Half Way There....
Now you have a script that will teach Spam Assassin to recognize spam. But the Spam Assassin program won't activate the BAYES rules until it has learned at least 150-200 SPAM and 'ham' (non spam) messages.
The best way to compile that many messages is to have each user 'pre check' their email with HORDE before downloading messages to their computer.
To do this you must disable 'auto-checking' from your mail program (outlook express, etc). Then, open webmail for your account. Open the inbox, then select Folders. Create 2 new folders - SPAM and HAM. You must use those folder names exactly, because that is what the script is searching for.
Now, when you find a message that IS spam in your inbox, MOVE it to the SPAM folder.
And copy a bunch of your 'good' mail messages to the HAM folder. Copy is the best thing here, because the script will purge that folder after each run.
Of course, with HORDE you can look at the contents of these folders. They should have a similar number of messages in them when you start the process. As it runs, however, the spam folder will continue to contain older spam messages. The reason for this is that in the event Cpanel upgrades Spam Assassin, or your bayes-database gets corrupted for any other reason, you want to have a library of about 500 spam messages to 'relearn'. You should go through the SPAM folder every month or so and delete the oldest messages once you have 500 in the folder.
Personally, I try to have 40 HAM's in the folder each time the script runs on my domain - 3 times per week.
You can accumulate MORE spam by modifying the "autodelete" rule from the last section.
If you remove that rule and instead tell the mail filter to forward ALL MESSAGES scoring over 10 to a separate EMAIL address (mine is 'mailtrap'), then logging into the mail trap account every couple of days and moving 'his' messages to 'his' spam folder will help SA learn REAL spam...
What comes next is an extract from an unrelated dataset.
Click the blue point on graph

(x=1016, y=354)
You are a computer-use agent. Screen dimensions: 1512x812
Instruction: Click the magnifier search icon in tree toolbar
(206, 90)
If you get a message that is a FALSE POSITIVE - meaning it scored as spam but was not ment to be, make sure you copy that into the HAM folder.
Setting the Cron Job
Click the CRON JOB icon in Cpanel.
Click STANDARD mode. You'll see a screen like this:
Enter your mail address in the 'mail to' box
Set up your CRON job to run every couple of days at a certain time. I set mine up for NOON because a significant portion of SPAM seems to arrive between 11pm and 10 am... and I want to get it while it's fresh... So, if you set yours up to run 3 times a week (hold the CTRL key to select multiple days) your screen will look like this:
Press 'save crontab' button. NOTE - see the path? that is the 'userID' for cpanel that is wiped out there... so replace it with whatever yours is... this is the path to the learning script.
You're done.
If you've followed these instructions and mimicked my installation exactly, you'll have an email from the 'cron daemon' 3 times per week, telling you how many messages it processed:
Code:
Learning SPAM
Processing /home/youraccount/mail/domain-name/john/SPAM
Learned from 13 message(s) (110 message(s) examined).
Processing /home/youraccount/mail/domain-name/mailtrap/SPAM
Learned from 62 message(s) (138 message(s) examined).
Learning HAM
Processing /home/youraccount/mail/domain-name/john/HAM
Learned from 17 message(s) (20 message(s) examined).
Done
And as Bayes kicks in, you'll start seeing stuff like this in the message header...
Code:
Content analysis details: (6.4 points, 4.5 required)
pts rule name description
---- ---------------------- --------------------------------------------------
1.5 RCVD_NUMERIC_HELO Received: contains a numeric HELO
0.2 HTML_MESSAGE BODY: HTML included in message
1.7 BAYES_80 BODY: Bayesian spam probability is 80 to 90%
[score: 0.8364]
3.0 FORGED_RCVD_HELO Received: contains a forged HELO
Notice - without the BAYES score this message would not even have been flagged! We're succeeding in marking up MORE SPAM!
Thanks for listening... I hope you all enjoyed your lesson in 'how to make Spam Assassin work for you'.